**EXERCISE DETAILS:** Starting at the line with "The image size is (843, 504).", return every line through the final one of the data, word for word. Pictures stay out.

Stored items
==*==

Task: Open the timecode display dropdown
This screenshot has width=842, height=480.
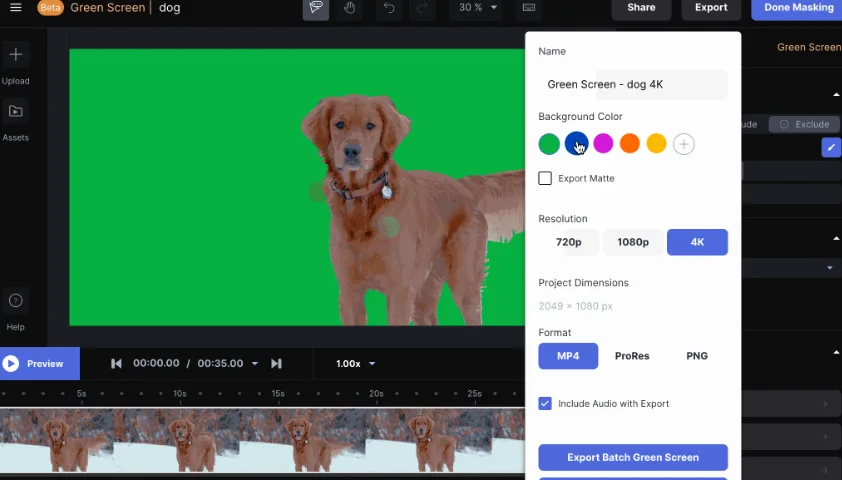Action: [x=254, y=364]
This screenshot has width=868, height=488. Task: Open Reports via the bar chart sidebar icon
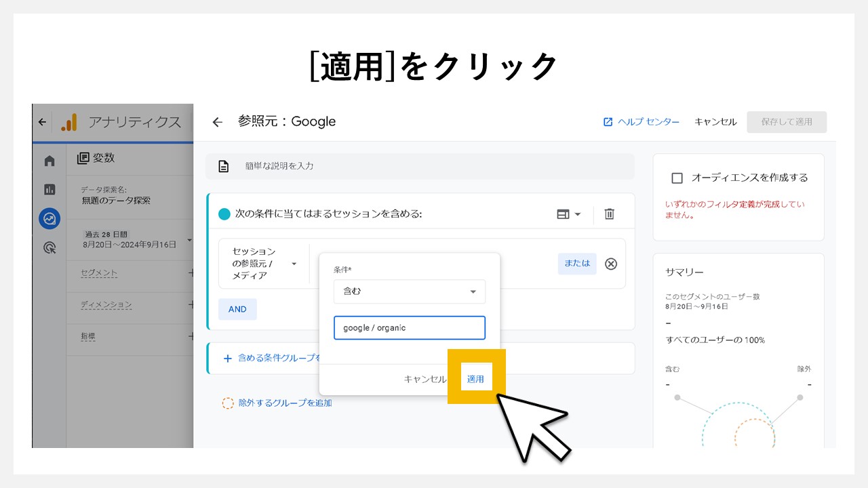pos(49,188)
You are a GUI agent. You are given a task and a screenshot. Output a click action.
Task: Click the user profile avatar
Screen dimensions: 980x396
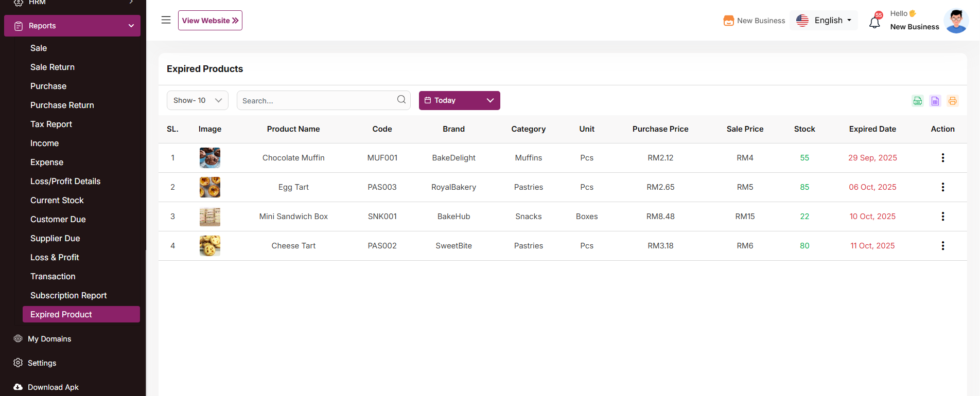[956, 21]
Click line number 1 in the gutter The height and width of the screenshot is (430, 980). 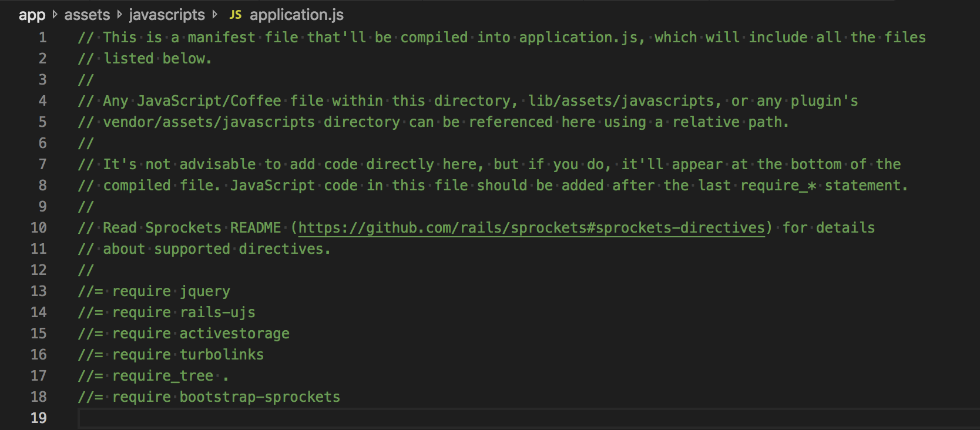coord(42,38)
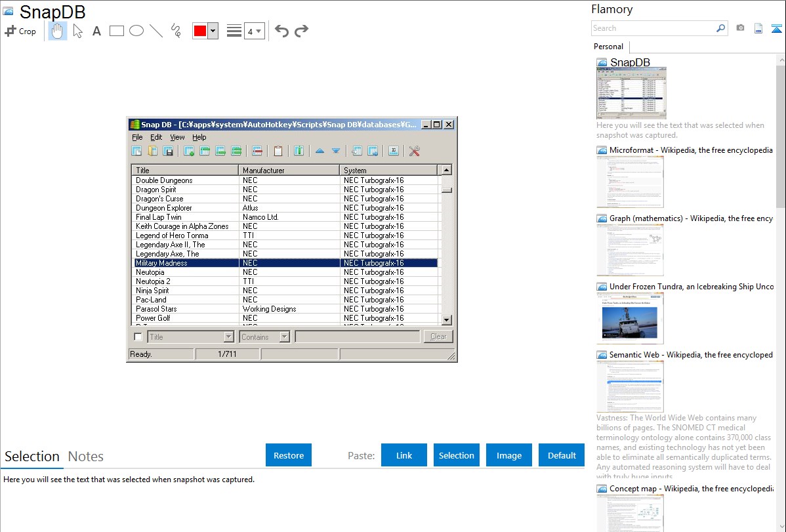Select the arrow pointer tool
Viewport: 786px width, 532px height.
coord(78,31)
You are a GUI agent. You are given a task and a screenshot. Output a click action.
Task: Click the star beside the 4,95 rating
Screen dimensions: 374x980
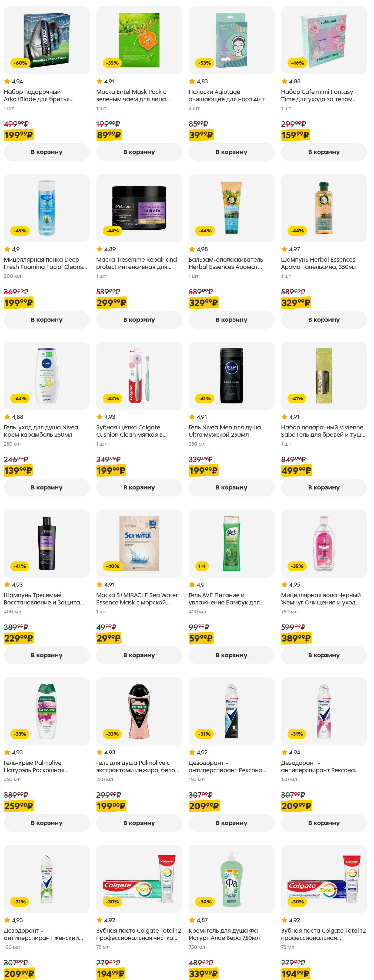(x=284, y=584)
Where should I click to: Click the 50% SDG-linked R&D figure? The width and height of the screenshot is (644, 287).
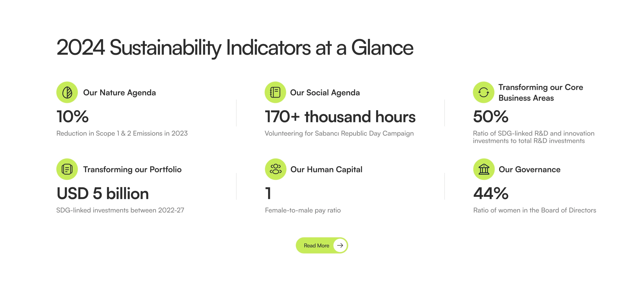click(x=491, y=117)
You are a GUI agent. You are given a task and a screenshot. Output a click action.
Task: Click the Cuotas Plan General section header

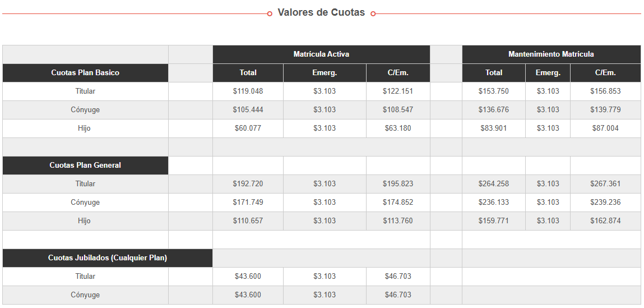click(85, 166)
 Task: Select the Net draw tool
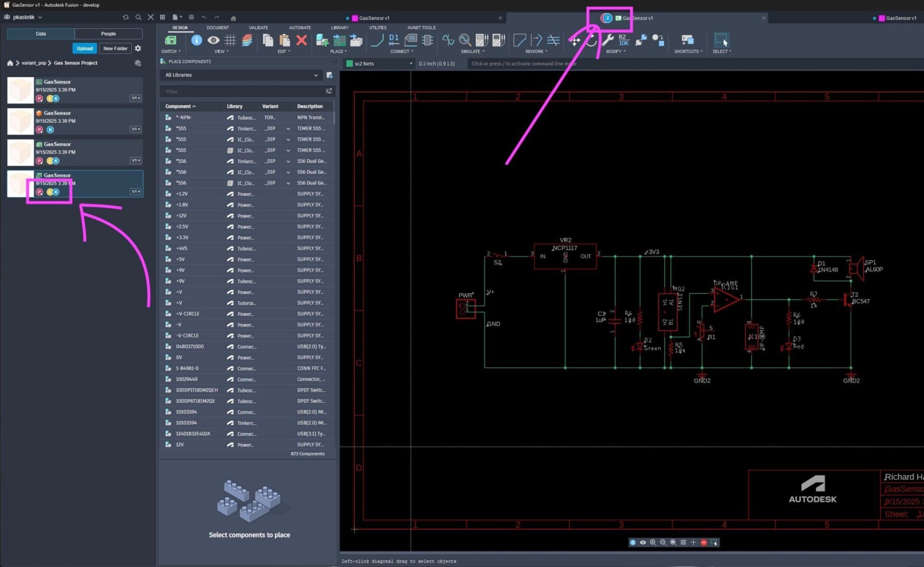click(377, 40)
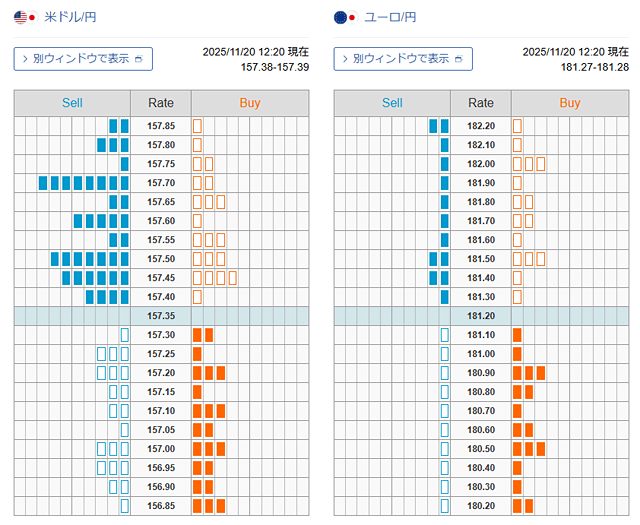Click the US-Japan flag icon
This screenshot has width=640, height=525.
point(26,17)
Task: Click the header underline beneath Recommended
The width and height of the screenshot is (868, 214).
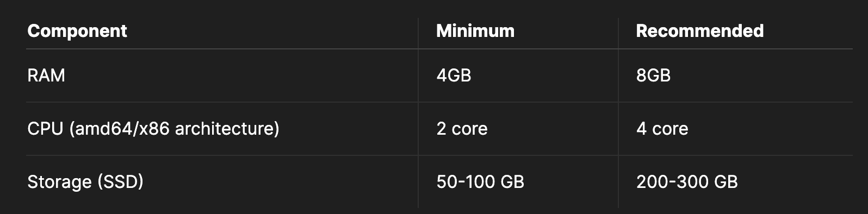Action: tap(735, 49)
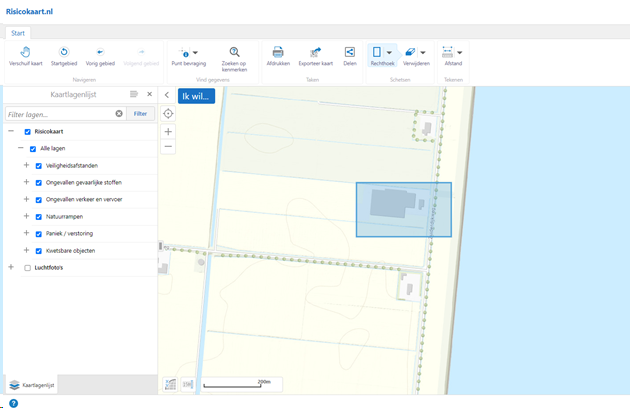
Task: Open the Exporteer kaart tool
Action: tap(315, 56)
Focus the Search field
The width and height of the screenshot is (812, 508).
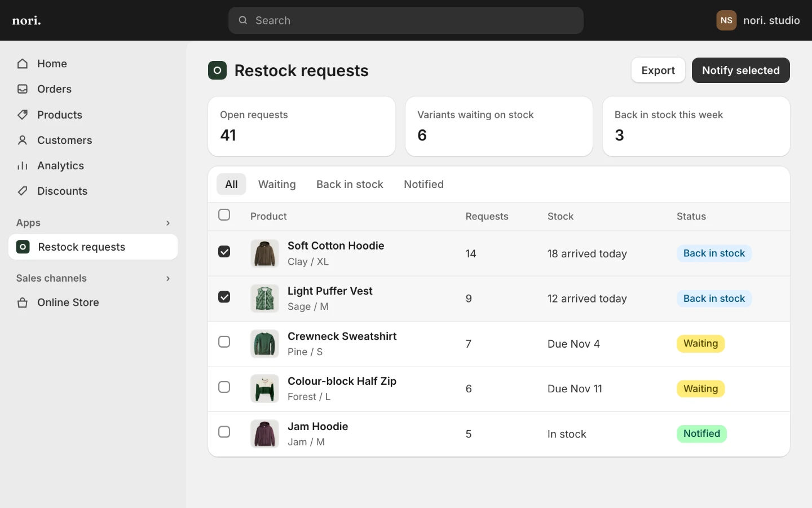click(406, 20)
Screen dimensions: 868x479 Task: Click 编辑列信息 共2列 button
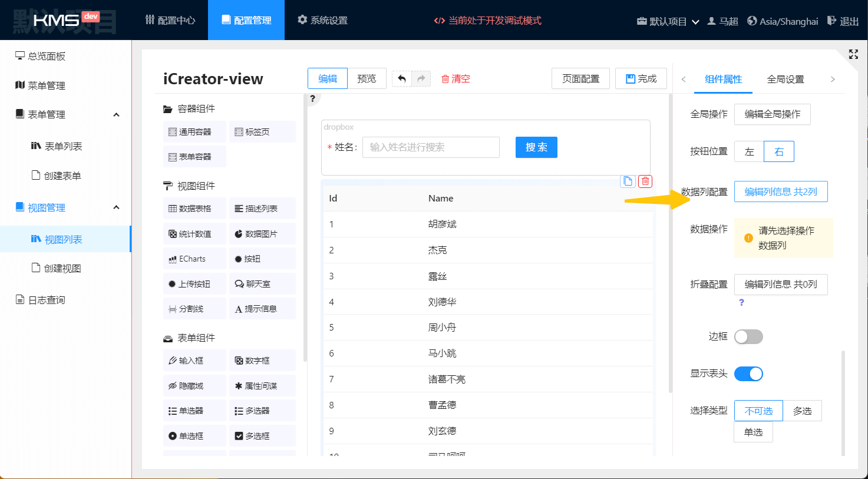780,191
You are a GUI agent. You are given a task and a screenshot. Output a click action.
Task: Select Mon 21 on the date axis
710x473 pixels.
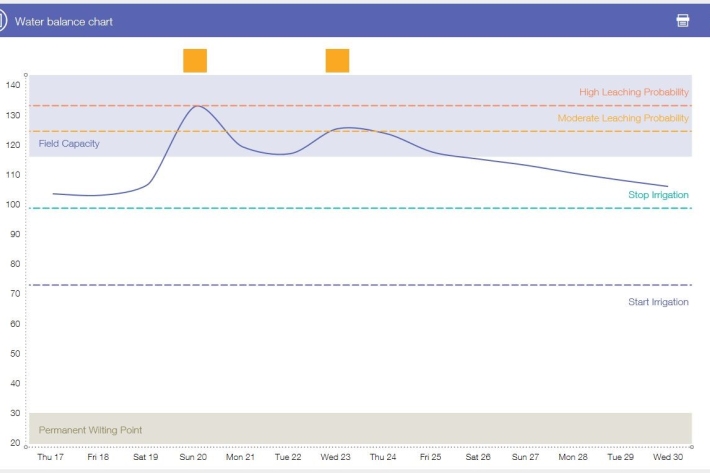[240, 457]
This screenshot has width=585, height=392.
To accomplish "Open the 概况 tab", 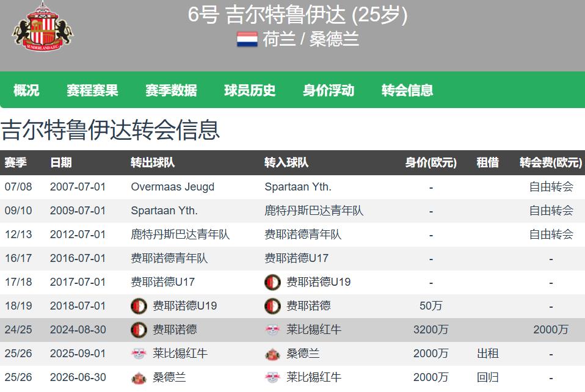I will pyautogui.click(x=26, y=90).
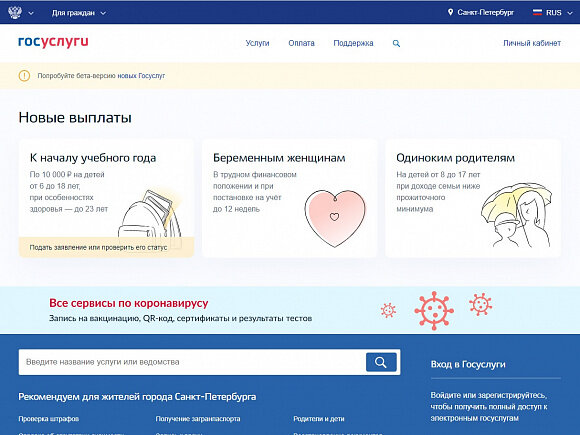Go to the Поддержка section
The image size is (580, 435).
[353, 43]
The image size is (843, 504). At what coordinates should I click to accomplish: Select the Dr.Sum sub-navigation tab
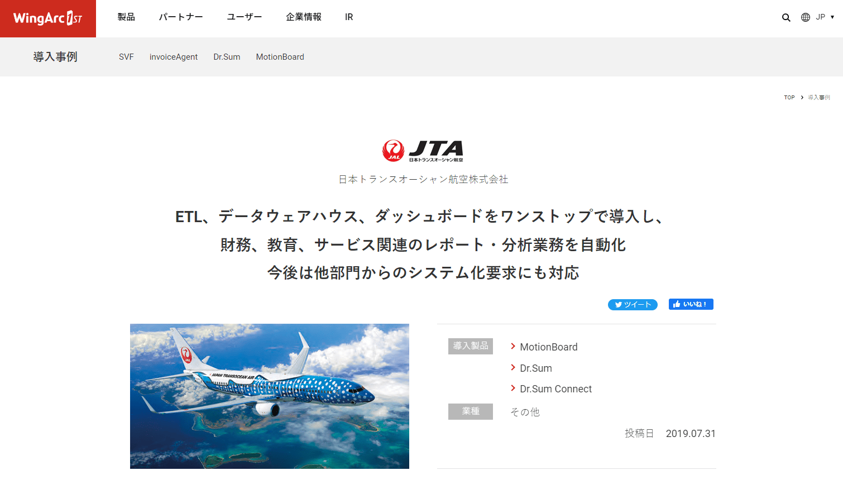click(227, 57)
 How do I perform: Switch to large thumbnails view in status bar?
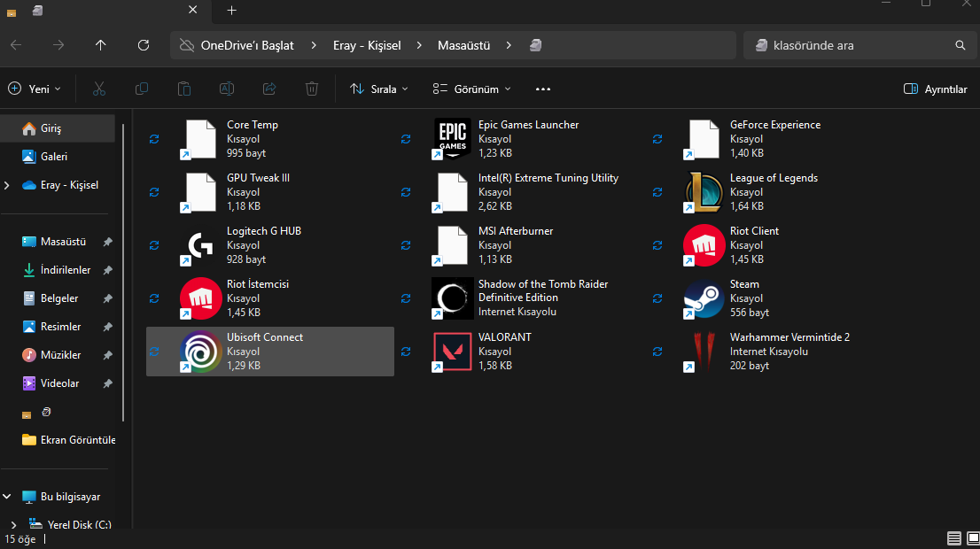click(972, 538)
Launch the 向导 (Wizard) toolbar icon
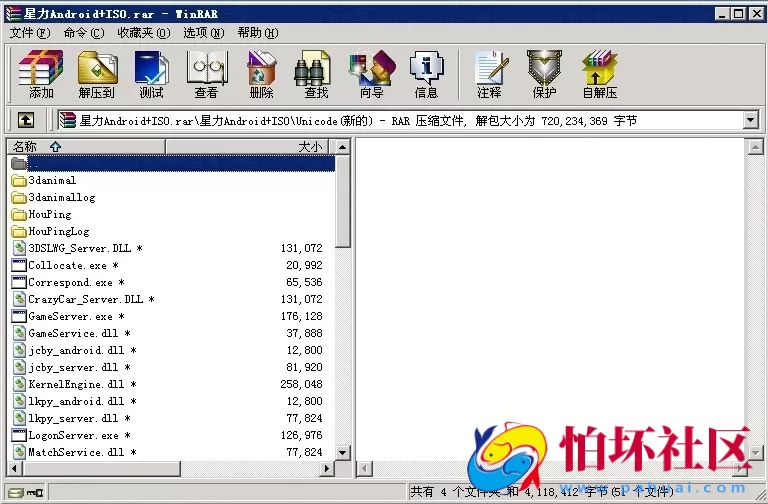 (x=371, y=74)
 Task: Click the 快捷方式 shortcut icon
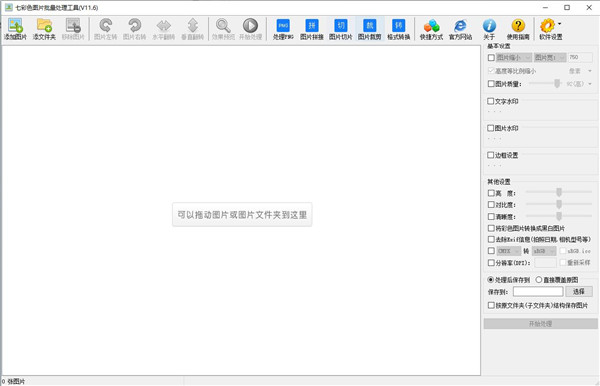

==*==

**TASK ANSWER:**
The image size is (843, 504). At what coordinates should I click to accomplish: Select the Dr.Sum sub-navigation tab
click(227, 57)
 How do I perform: Switch to large thumbnails view in status bar?
click(972, 538)
Launch the 向导 (Wizard) toolbar icon
 (x=371, y=74)
 Task: Click the 快捷方式 shortcut icon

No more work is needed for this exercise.